Nitric oxide (NO) is a major mediator of endothelium-dependent vasodilatation. It is made in endothelial cells from L-arginine through the action of the homodimeric enzyme exdothelial nitric oxide synthase (eNOS).

Pathophysiology/Clinical Significance

The eNOS gene is expressionally and functionally regulated through multiple regulator steps, and entails several polymorphisms, some of which bear functional consequences. There are three clinically relevant eNOS polymorphisms: T786C in the promoter, the variable number of tandem repeats (VNTR) in intron 4, and the Glu298Asp variant in exon 7.The T786C is the most important for the regulation of transcription rate of the eNOS gene. This polymorphisms were found to be associated with an altered coronary vasomotor reactivity and with an impaired endothelium-dependent vasodilatation.
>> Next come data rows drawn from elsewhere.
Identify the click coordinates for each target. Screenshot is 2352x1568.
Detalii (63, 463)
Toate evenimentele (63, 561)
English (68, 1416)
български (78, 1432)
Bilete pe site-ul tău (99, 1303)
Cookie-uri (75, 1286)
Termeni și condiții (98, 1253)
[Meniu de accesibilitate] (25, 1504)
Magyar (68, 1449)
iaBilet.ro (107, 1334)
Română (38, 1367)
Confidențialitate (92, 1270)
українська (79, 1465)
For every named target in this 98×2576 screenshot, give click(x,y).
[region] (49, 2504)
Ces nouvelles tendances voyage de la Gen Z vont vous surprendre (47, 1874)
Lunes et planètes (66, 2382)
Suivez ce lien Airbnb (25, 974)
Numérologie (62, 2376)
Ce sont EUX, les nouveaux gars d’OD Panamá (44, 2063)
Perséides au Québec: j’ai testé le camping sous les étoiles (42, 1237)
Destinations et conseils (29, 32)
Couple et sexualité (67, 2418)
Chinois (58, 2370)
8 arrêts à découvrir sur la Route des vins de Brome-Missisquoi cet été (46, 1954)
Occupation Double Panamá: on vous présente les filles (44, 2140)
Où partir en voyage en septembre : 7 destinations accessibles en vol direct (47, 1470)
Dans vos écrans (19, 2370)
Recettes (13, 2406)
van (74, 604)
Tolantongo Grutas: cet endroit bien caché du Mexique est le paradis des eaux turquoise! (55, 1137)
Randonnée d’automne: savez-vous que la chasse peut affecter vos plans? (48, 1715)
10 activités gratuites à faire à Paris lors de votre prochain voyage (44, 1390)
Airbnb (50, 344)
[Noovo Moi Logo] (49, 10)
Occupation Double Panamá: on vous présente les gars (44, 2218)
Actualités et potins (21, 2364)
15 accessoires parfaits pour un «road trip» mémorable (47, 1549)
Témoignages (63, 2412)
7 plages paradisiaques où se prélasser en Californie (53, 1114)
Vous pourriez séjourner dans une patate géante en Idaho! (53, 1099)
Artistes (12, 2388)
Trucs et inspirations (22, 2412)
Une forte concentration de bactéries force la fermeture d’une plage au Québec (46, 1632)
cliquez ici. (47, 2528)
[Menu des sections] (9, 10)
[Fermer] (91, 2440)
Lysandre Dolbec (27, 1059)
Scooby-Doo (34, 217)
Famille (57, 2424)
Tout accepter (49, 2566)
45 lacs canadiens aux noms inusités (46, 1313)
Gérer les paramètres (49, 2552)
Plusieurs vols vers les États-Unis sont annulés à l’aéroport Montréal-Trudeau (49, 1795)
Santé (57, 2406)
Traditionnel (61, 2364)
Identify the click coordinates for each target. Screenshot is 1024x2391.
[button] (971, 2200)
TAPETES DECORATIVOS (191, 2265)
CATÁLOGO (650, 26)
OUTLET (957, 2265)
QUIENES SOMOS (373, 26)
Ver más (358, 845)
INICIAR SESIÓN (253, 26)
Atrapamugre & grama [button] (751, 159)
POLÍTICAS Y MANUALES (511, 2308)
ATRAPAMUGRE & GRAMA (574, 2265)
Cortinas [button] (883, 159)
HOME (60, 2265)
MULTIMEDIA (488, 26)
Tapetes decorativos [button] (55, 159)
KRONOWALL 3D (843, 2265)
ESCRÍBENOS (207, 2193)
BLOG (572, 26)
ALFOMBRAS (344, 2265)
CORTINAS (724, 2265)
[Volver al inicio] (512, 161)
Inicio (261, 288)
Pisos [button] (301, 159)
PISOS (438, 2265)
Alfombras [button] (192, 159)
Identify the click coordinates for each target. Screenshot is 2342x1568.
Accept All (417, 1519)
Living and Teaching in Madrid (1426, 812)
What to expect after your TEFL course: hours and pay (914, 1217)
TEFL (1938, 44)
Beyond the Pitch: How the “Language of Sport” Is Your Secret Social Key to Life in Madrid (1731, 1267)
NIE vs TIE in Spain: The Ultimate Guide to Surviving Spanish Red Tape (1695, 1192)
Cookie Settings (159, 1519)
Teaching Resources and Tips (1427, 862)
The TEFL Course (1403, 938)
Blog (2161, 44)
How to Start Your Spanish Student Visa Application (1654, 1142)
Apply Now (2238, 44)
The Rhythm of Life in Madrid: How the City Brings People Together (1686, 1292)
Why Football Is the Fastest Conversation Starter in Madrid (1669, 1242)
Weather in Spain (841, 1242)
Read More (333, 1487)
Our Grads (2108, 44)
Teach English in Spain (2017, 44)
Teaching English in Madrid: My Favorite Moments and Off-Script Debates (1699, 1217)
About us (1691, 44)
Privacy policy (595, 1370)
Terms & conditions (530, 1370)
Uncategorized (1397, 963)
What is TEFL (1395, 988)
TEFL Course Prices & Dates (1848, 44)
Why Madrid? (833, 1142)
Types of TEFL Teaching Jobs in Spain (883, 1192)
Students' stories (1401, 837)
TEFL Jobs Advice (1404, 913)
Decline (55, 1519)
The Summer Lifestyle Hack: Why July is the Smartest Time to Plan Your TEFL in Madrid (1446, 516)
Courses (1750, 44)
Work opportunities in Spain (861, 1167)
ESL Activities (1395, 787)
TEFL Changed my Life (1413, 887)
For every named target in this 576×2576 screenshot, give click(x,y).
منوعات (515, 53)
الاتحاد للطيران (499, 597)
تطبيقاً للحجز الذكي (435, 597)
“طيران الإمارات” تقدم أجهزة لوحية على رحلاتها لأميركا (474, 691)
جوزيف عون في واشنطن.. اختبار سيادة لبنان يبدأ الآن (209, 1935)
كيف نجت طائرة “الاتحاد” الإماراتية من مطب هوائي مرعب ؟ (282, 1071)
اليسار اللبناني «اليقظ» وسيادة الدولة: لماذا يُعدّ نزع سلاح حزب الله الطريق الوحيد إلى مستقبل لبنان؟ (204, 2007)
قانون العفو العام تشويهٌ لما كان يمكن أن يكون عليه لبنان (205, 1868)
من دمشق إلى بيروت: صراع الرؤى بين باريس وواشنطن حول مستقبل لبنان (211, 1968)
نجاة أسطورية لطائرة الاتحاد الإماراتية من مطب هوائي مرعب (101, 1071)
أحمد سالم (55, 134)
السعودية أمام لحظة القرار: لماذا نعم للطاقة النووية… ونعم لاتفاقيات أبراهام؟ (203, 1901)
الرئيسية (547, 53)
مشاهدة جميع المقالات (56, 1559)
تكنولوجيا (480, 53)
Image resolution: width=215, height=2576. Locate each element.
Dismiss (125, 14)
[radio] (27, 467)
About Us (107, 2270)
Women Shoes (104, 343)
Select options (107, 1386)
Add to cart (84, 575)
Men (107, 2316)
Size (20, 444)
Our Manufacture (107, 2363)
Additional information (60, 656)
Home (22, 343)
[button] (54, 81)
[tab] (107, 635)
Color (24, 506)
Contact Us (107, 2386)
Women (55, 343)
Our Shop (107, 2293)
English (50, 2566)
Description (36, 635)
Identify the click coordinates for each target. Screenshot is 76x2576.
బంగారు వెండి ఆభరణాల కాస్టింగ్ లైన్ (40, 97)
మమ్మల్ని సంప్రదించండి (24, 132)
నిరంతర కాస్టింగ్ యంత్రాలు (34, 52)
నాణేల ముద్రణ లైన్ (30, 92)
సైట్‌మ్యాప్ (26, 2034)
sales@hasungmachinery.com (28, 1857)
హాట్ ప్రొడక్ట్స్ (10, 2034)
In a study of Caucasian hypertensive patients, the genotype distribution of T -786C (CC [normal] = 21.9%, CT [heterozygote] = 48.7%, TT [homozygote] = 29.4%) and Glu298Asp (GG = 39.0%, GT =51.9%, TT = 9.1%) was similar in hypertensive and normotensive subjects. A significant effect of the T -786C (p = 0.002) but not of the Glu298Asp (p = NS) eNOS polymorphism on endothelial-dependent vasodilatation was found. In addition, the T786C, but not the Glu298Asp polymorphism, significantly predicted coronary artery disease in Caucasians. The T786C polymorphism was also found to reduce promoter activity and predispose to coronary spasm in a Japanese population.

Populational Distribution

There was a notable disparity in the distribution of three clinically relevant eNOS polymorphisms (T786C; Intron4; Glu298Asp) among three ethnic groups (Caucasians-Cc; African-American-Aa; Asians-As). The T786C variant was more common in Cc (42%) than in Aa (17.5%) or As (13.8%). Similarly, the Glu298Asp variant was also more common in Cc (34.5%) than in Aa (15.5%) or As (8.6%). Correspondingly, the heterozygote or homozygote variant genotypes for both T786C and Glu298Asp polymorphisms were more common in Cc than in the other two ethnic groups. On the other hand, the intron4 variant was more common in As (26.5%) than in Cc (16.0%) or As (12.9%).

References

1. Yoshimura M, Nakayama M, Shimasaki Y, Ogawa H, Kugiyama K, Nakamura S, Ito T, Mizuno Y, Harada E, Yasue H, Miyamoto Y, Saito Y, Nakao K. A T-786-->C mutation in the 5'-flanking region of the endothelial nitric oxide synthase gene and coronary arterial vasomotility. Am J Cardiol. 2000 Mar 15;85(6):710-4.
2. Nakayama M, Yasue H, Yoshimura M, Shimasaki Y, Kugiyama K, Ogawa H, Motoyama T, Saito Y, Ogawa Y, Miyamoto Y, Nakao K. T-786-->C mutation in the 5'-flanking region of the endothelial nitric oxide synthase gene is associated with coronary spasm. Circulation. 1999 Jun 8;99(22):2864-70.
3. Hibi K, Ishigami T, Tamura K, Mizushima S, Nyui N, Fujita T, Ochiai H, Kosuge M, Watanabe Y, Yoshii Y, Kihara M, Kimura K, Ishii M, Umemura S. Endothelial nitric oxide synthase gene polymorphism and acute myocardial infarction. Hypertension. 1998 Sep;32(3):521-6.
4. Tanus-Santos JE, Desai M, Flockhart DA. Effects of ethnicity on the distribution of clinically relevant endothelial nitric oxide variants. Pharmacogenetics. 2001 Nov;11(8):719-25.
5. Rossi GP, Taddei S, Virdis A, Cavallin M, Ghiadoni L, Favilla S, Versari D, Sudano I, Pessina AC, Salvetti A. The T -786C and Glu298Asp polymorphisms of the endothelial nitric oxide gene affect the forearm blood flow responses of Caucasian hypertensive patients. J Am Coll Cardiol. 2003 Mar 19;41(6):938-45.
6. Rossi GP, Cesari M, Zanchetta M, Colonna S, Maiolino G, Pedon L, Cavallin M, Maiolino P, Pessina AC . The T-786C endothelial nitric oxide synthase genotype is a novel risk factor for coronary artery disease in Caucasian patients of the GENICA study. J Am Coll Cardiol. 2003 Mar 19;41(6):930-7.